• [TASKS FOR THIS EXERCISE]
a – According to the article on apple genome sequencing, which wild progenitor mainly supplied the domesticated apple's firmness and acidity?
b – Continue the article on apple genome sequencing, picking up after its final sentence.

• [PAGE TEXT]
==================================================

The USDA Agricultural Research Service’s Geneva Clonal Repository in New York contains more than 6,000 apple accessions, including the handful of varieties seen here. Researchers used fruit from the Geneva collection as source material to help them assemble genomes for the domesticated apple and its wild progenitors. (Courtesy Thomas Chao/Agricultural Research Service)
The USDA Agricultural Research Service’s Geneva Clonal Repository in New York contains more than 6,000 apple accessions, including the handful of varieties seen here. Researchers used fruit from the Geneva collection as source material to help them assemble genomes for the domesticated apple and its wild progenitors. (Courtesy Thomas Chao/Agricultural Research Service)

As researchers learn more about the apple’s genetic past, they create a clearer roadmap for the apple’s future. 

The latest milestone was reached last November, when a team of researchers announced that they had sequenced the full reference genome for Gala, a top commercial cultivar of the domesticated apple (Malus domestica). They also sequenced genomes for the domesticated apple’s two main wild progenitors: the European crab apple (M. sylvestris) and the central Asian wild apple (M. sieversii), which together account for about 90 percent of the domesticated apple’s genome. 

The team, made up of researchers from the Boyce Thompson Institute, Cornell University, the U.S. Department of Agriculture and China’s Shandong Academy of Agricultural Sciences, published its findings in the scientific journal Nature Genetics.

Sequencing the three genomes is a “significant breakthrough” for apple breeders to help them identify important traits such as flavor and disease resistance, said Gan-Yuan Zhong, the project’s co-leader and a research leader with USDA’s Agricultural Research Service. 

Zhangjun Fei
Zhangjun Fei

Comparing the three genomes they assembled enabled the team to identify which progenitor species contributed the genes responsible for many key traits of the domesticated apple. They found that firmness and acidity came mainly from the European crab apple, for example, while size came from the Asian wild apple, said Zhangjun Fei, the project’s other co-leader and a professor at Boyce Thompson Institute, an independent plant research institute affiliated with Cornell University.

==================================================

• [SOURCE DATA]
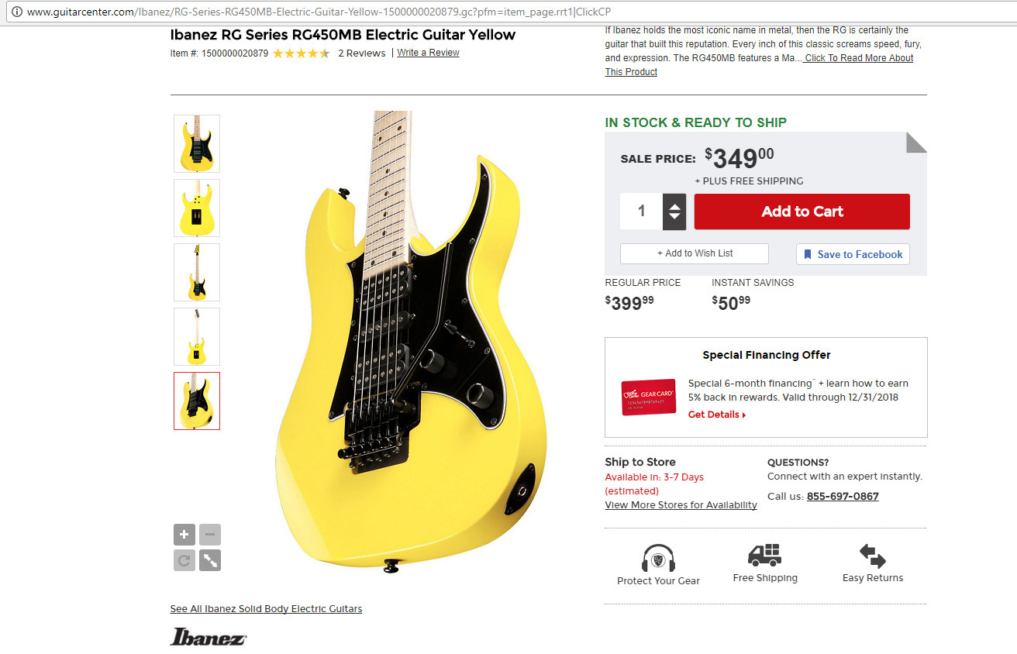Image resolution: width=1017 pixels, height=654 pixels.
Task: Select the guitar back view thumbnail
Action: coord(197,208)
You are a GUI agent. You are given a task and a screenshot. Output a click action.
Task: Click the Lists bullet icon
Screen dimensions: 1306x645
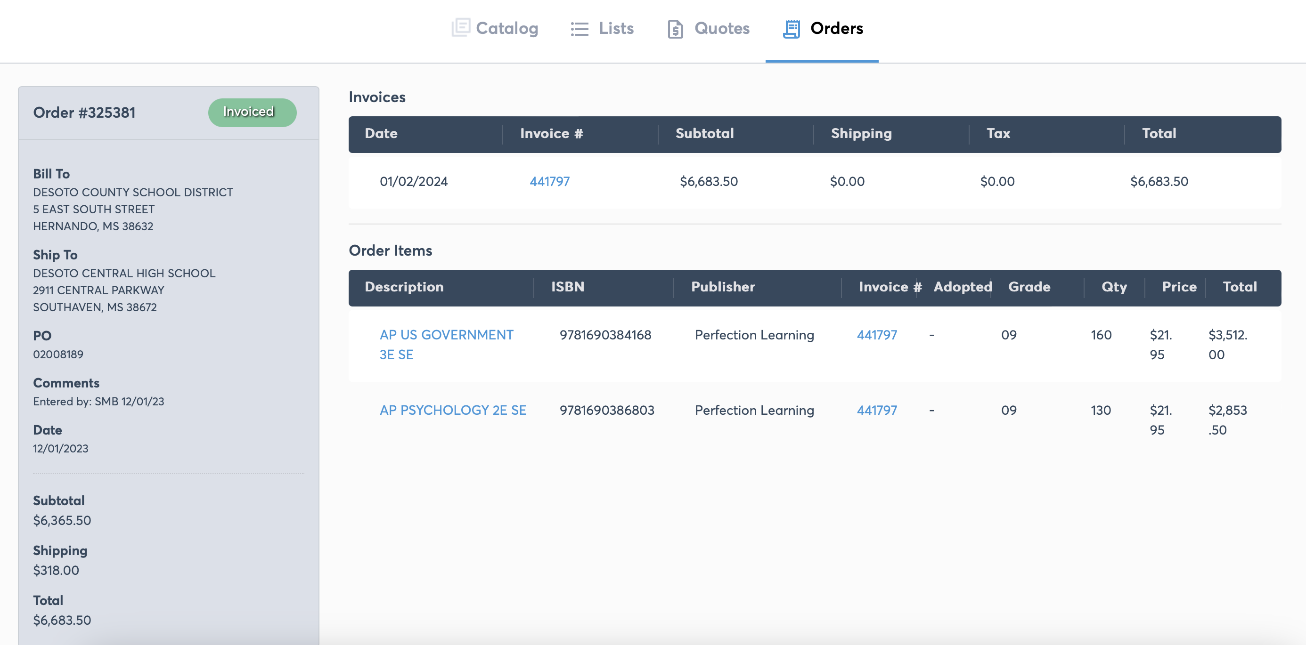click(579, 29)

==================================================

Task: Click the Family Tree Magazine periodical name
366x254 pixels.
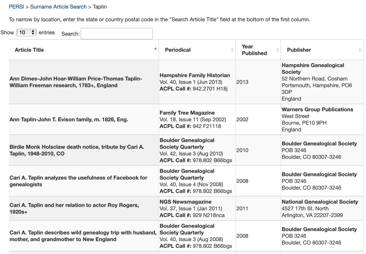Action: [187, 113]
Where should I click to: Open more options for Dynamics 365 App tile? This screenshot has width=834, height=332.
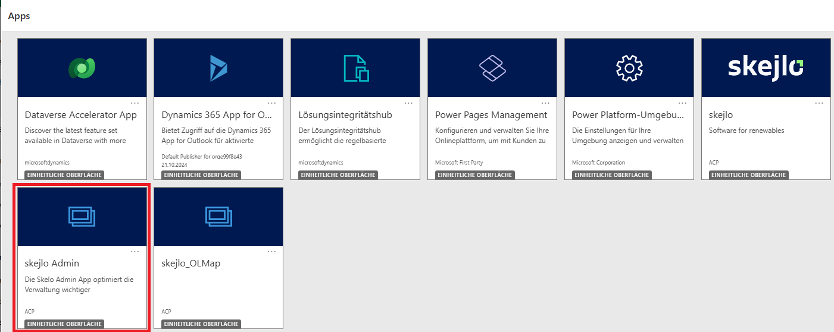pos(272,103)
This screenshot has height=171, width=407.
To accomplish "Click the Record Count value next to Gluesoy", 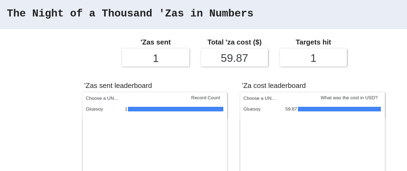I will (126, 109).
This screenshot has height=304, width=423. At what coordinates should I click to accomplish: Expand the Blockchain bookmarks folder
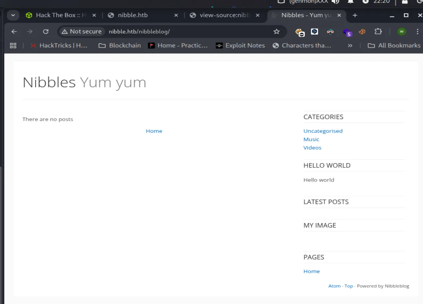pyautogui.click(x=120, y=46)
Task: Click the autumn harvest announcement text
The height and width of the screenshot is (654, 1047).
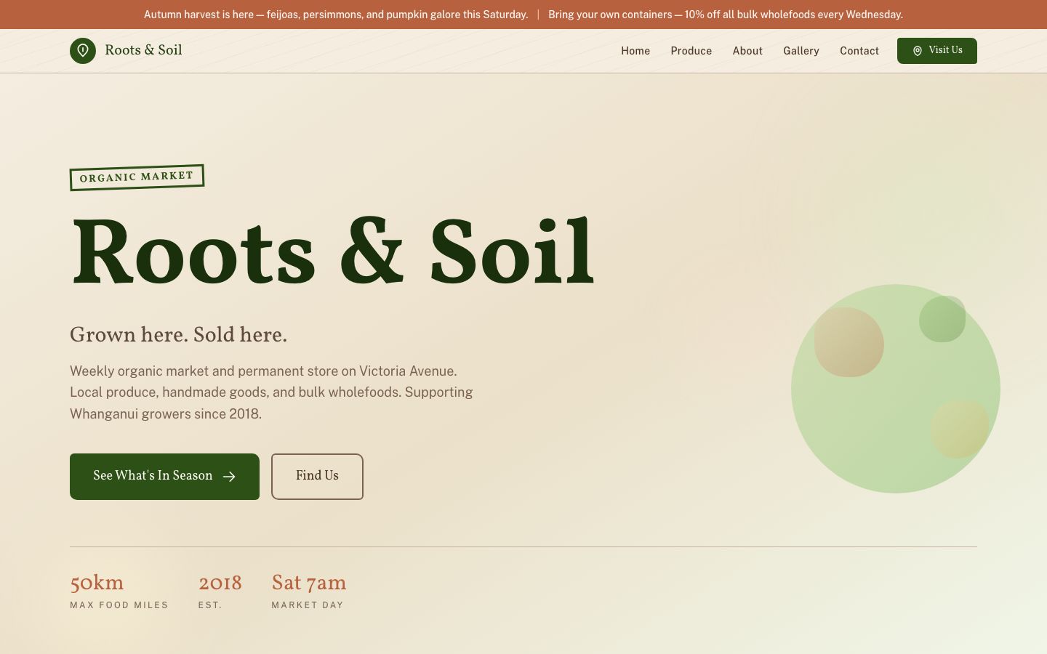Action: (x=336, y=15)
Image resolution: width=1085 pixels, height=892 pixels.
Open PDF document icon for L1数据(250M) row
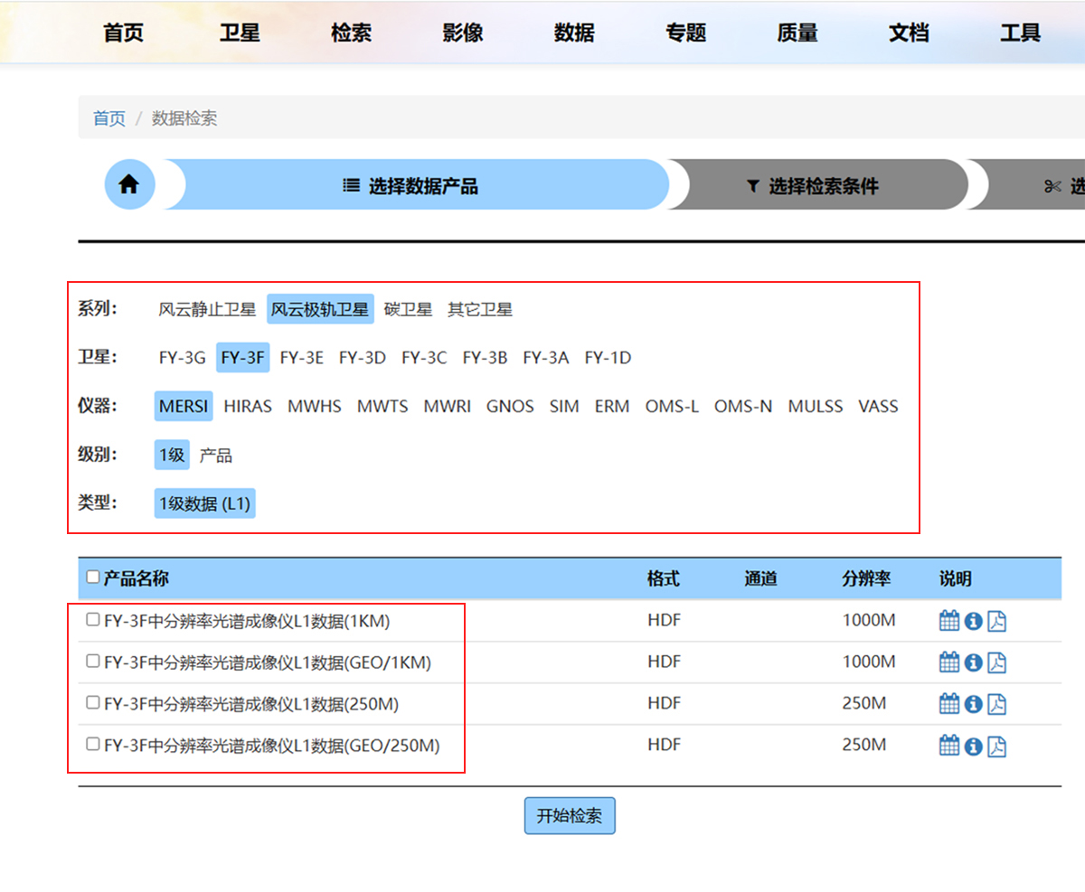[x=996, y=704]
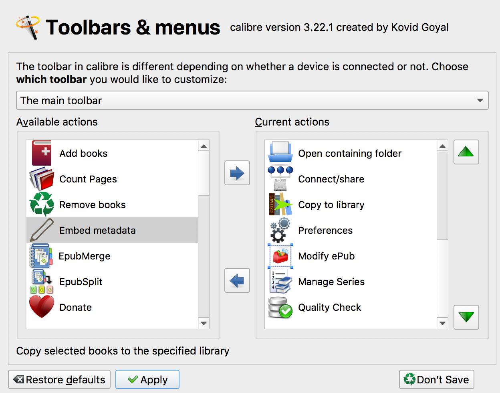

==================================================

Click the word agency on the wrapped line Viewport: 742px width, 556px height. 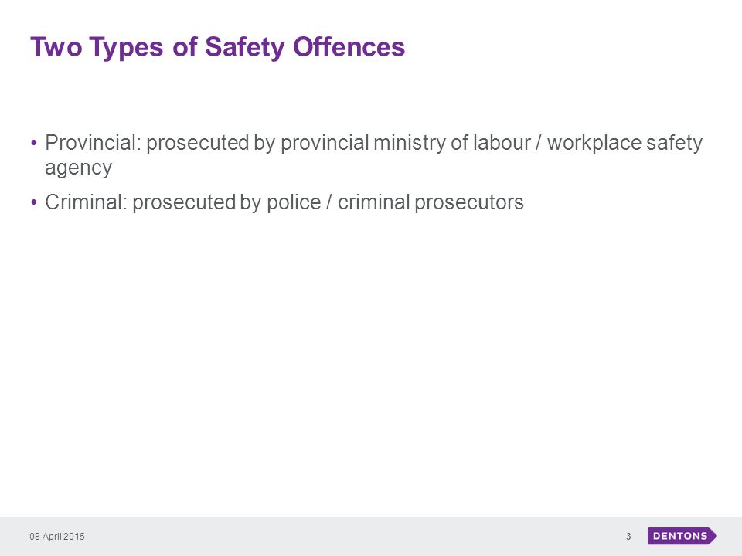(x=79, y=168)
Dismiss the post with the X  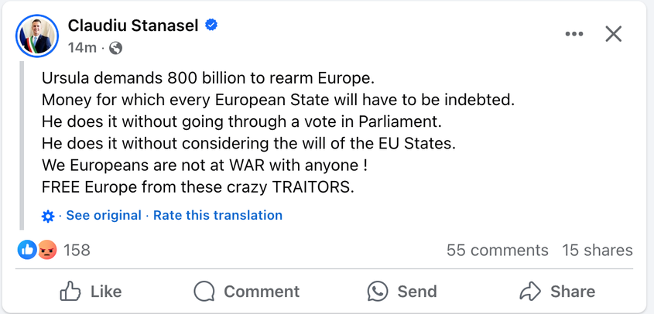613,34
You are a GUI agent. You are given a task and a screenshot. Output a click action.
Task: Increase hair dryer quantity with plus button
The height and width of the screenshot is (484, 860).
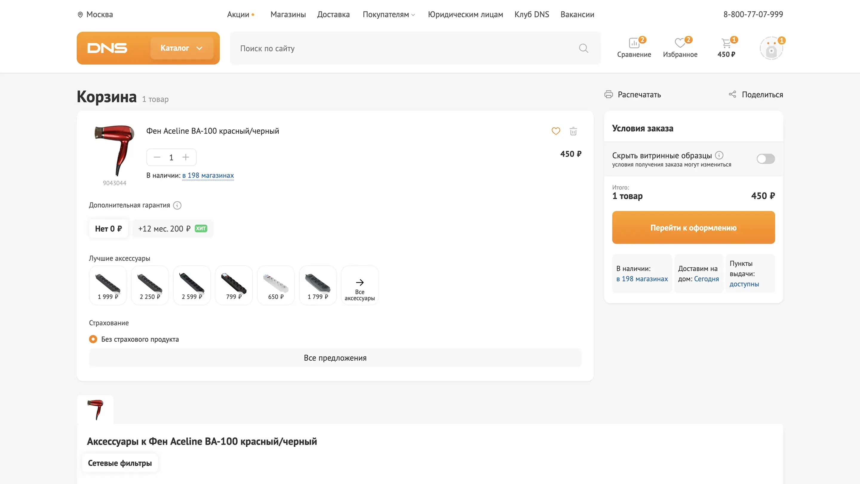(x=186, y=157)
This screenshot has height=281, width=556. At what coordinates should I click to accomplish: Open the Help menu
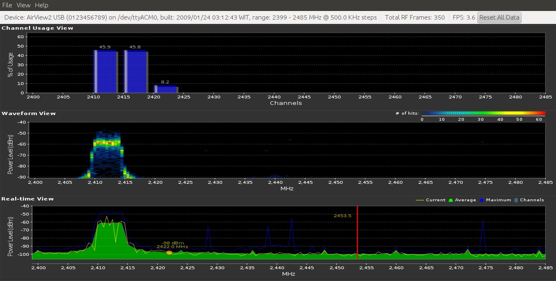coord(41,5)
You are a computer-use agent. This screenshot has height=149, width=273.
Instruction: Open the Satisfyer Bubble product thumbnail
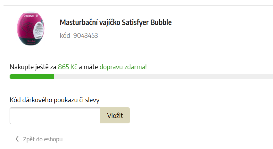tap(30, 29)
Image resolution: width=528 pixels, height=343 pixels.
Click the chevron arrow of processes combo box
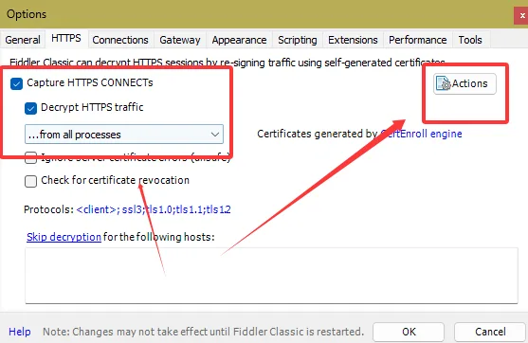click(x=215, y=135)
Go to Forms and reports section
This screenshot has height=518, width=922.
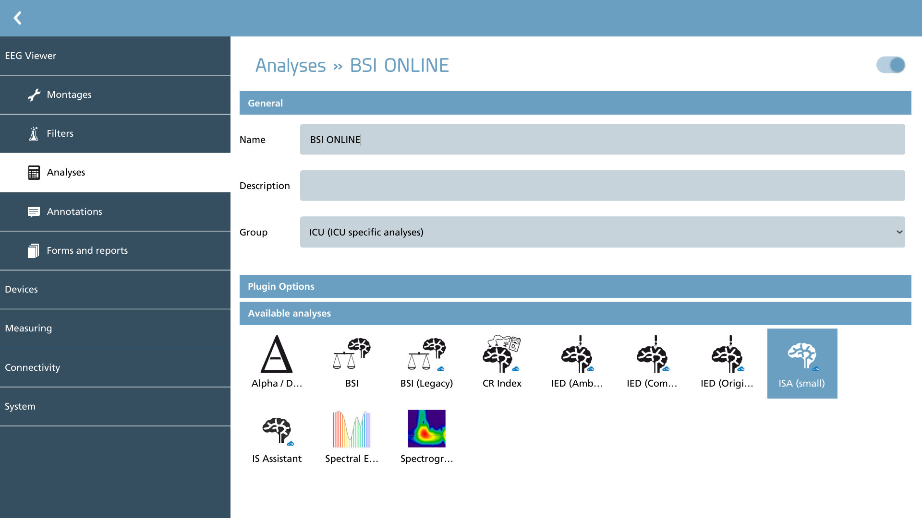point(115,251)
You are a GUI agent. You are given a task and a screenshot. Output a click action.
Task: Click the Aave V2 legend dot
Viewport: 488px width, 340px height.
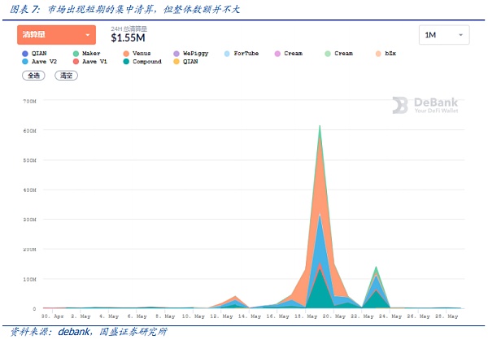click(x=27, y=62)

==================================================

• [EXPECTED OUTPUTS]
a – The European crab apple (M. sylvestris).

b –
The new findings provide variety and rootstock breeders with a better genetic roadmap than they had before, said Gennaro Fazio, a research geneticist with USDA’s Agricultural Research Service and one of the breeders who developed the Geneva rootstock series. 

“It’s like going from old MapQuest maps to Google Earth maps with pictures,” he said. “We still need more definition, but it provides a lot more granularity to the picture. We can see a bit better, a bit deeper.” 

When the research was published, Fazio found it online and immediately started downloading data. He’s using that data to make comparisons and to better answer questions he’s been grappling with for years. It’s already helped him more precisely identify the genes that make apples sensitive to scald.

Zhong said the new study was the outgrowth of an earlier collaboration, published in 2017, which traced the history of apple domestication and evolution along the Silk Road, the ancient trade route between China and Europe that facilitated the spread of the domesticated apple. Zhong, Fei and other colleagues decided to build off that research and take advantage of new DNA sequencing and assembly technologies to create new and better apple reference genomes. They used fruit from USDA’s Geneva Clonal Repository, the largest collection of apple accessions in the world.

Before the 2017 collaboration, European researchers had assembled most of the Golden Delicious genome, the first work of its kind. That work was an “improvement on nothing,” but there were still big knowledge gaps, Fazio said.

“Before that, we were going around without a map,” he said. “It was the Lewis and Clark stages.”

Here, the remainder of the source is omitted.